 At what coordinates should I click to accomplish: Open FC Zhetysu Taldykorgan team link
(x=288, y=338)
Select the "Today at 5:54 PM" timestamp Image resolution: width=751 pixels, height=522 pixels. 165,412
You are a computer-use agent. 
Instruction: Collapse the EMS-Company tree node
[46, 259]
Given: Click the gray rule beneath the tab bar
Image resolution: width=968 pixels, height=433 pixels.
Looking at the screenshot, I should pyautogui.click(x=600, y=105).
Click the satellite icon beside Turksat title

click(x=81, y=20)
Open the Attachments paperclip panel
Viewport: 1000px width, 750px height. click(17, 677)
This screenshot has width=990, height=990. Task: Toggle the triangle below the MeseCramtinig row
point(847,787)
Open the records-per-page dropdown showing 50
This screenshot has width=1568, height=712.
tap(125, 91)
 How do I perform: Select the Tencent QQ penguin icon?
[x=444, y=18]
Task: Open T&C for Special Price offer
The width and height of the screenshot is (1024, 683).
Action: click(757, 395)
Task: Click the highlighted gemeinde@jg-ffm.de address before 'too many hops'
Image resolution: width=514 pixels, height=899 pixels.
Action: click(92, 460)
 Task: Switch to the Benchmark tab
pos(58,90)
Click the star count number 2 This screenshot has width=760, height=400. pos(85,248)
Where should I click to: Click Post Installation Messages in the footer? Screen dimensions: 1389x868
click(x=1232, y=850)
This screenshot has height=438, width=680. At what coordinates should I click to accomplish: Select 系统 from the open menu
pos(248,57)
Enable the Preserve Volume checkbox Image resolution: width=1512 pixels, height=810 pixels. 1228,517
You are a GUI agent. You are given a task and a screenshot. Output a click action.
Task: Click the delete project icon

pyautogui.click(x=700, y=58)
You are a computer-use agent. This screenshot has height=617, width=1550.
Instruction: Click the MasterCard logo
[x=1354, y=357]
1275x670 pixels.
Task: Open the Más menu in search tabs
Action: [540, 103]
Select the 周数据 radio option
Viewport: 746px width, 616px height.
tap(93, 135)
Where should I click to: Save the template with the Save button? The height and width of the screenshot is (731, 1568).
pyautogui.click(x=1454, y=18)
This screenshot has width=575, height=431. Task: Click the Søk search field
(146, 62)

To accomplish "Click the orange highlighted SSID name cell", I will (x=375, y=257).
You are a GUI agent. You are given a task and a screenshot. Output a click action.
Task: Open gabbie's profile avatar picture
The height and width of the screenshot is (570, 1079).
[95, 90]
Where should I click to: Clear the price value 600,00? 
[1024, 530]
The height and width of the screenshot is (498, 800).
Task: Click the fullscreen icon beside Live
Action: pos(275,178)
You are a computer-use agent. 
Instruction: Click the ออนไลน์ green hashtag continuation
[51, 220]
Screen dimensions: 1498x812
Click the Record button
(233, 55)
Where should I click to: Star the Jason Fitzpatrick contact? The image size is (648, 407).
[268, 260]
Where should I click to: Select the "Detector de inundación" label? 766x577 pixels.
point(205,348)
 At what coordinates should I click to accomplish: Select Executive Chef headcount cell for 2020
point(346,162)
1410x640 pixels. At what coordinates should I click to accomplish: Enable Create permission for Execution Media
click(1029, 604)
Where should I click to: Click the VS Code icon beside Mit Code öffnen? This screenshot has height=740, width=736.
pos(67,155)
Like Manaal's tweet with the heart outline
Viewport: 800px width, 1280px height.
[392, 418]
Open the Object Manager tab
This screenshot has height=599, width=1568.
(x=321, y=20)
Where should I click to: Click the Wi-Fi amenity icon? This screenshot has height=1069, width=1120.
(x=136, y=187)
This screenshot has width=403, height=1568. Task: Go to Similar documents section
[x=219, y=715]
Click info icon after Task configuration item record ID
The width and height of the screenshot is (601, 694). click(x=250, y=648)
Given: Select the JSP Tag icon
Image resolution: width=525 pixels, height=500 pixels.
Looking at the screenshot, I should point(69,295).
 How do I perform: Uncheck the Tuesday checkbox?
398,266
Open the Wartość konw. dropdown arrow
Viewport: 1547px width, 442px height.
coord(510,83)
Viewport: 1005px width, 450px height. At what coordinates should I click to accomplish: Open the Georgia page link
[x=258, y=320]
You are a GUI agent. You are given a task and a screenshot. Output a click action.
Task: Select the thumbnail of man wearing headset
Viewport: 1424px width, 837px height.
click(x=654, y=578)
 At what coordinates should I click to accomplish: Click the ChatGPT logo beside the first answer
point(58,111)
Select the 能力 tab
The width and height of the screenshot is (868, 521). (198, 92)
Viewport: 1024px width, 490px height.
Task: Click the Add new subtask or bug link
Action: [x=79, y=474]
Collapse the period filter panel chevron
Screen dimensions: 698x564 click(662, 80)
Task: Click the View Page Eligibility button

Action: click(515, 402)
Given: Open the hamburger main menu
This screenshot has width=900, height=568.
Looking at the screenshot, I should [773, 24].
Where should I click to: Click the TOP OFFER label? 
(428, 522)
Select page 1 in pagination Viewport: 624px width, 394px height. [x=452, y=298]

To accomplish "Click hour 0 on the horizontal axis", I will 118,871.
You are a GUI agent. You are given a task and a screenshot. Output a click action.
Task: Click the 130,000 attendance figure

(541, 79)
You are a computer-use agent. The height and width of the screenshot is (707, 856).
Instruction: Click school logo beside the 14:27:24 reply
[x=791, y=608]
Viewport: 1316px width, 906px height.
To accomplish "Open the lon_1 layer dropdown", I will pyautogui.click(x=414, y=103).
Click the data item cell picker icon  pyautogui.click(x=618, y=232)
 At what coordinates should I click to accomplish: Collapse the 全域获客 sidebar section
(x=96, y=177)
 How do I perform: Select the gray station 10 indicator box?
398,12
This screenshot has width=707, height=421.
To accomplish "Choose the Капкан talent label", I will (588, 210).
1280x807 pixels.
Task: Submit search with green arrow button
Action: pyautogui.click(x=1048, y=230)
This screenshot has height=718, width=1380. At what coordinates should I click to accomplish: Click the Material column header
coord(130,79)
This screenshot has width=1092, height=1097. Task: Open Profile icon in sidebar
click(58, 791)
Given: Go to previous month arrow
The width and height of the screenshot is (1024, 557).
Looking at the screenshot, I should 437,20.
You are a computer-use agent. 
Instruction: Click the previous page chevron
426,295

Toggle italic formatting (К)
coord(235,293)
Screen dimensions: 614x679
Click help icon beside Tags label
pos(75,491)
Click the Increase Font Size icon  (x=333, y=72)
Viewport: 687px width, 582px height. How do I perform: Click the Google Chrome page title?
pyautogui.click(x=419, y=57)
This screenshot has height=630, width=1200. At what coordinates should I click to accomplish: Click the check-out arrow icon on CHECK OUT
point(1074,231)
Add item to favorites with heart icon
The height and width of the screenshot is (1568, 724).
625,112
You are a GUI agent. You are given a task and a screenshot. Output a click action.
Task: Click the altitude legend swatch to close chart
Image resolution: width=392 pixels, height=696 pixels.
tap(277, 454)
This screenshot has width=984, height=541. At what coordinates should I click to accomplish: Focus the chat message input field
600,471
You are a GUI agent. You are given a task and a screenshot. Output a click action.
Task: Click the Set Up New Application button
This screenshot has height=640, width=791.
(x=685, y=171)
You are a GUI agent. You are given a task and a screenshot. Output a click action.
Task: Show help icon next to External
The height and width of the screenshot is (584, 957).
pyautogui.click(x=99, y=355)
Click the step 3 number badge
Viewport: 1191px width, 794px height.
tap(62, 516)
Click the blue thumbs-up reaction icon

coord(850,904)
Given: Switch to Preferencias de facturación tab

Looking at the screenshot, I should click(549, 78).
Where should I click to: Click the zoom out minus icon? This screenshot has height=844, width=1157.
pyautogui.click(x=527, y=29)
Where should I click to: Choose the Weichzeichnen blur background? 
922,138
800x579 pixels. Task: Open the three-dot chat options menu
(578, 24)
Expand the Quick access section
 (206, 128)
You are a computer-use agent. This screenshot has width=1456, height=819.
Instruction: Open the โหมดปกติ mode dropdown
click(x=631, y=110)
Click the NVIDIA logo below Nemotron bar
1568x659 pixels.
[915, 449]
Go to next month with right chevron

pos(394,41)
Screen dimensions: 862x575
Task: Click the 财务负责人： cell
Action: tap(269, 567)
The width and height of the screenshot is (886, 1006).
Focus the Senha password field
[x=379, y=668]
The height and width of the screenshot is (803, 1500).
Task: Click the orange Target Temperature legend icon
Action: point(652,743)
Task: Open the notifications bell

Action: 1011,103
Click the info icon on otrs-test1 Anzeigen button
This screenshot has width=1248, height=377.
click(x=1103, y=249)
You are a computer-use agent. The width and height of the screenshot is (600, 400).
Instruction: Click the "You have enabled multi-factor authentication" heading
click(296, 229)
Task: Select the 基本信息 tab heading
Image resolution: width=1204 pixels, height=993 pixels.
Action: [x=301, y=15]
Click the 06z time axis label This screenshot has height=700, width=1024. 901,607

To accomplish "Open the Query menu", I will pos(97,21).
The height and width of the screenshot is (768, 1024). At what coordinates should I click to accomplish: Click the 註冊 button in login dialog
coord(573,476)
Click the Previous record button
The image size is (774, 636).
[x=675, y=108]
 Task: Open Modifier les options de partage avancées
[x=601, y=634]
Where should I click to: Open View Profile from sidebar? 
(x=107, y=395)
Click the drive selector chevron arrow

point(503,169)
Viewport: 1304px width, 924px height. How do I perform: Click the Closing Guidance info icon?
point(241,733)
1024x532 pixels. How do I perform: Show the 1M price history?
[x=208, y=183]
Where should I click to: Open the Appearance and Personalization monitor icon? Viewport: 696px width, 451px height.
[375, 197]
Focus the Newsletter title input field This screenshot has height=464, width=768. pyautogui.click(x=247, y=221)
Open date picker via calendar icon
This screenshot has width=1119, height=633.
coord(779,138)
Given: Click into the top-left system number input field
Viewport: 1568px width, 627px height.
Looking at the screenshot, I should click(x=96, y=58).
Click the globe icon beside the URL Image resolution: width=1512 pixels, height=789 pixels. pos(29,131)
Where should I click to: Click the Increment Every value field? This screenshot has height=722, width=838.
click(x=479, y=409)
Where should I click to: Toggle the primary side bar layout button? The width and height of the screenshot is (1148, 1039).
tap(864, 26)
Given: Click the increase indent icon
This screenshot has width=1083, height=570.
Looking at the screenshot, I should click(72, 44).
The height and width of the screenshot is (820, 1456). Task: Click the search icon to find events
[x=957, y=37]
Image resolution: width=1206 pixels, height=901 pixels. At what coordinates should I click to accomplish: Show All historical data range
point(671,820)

#### Exercise description:
Each line in the material with "computer" in it must be reported.

#### Exercise response:
You are a computer-use agent. 
You are a computer-use agent. This screenshot has height=617, width=1550.
You are a computer-use agent. 
You are a computer-use agent. The height and width of the screenshot is (707, 856).
You are a computer-use agent. 
You are a computer-use agent. This screenshot has width=1456, height=819.
You are a computer-use agent. The width and height of the screenshot is (600, 400).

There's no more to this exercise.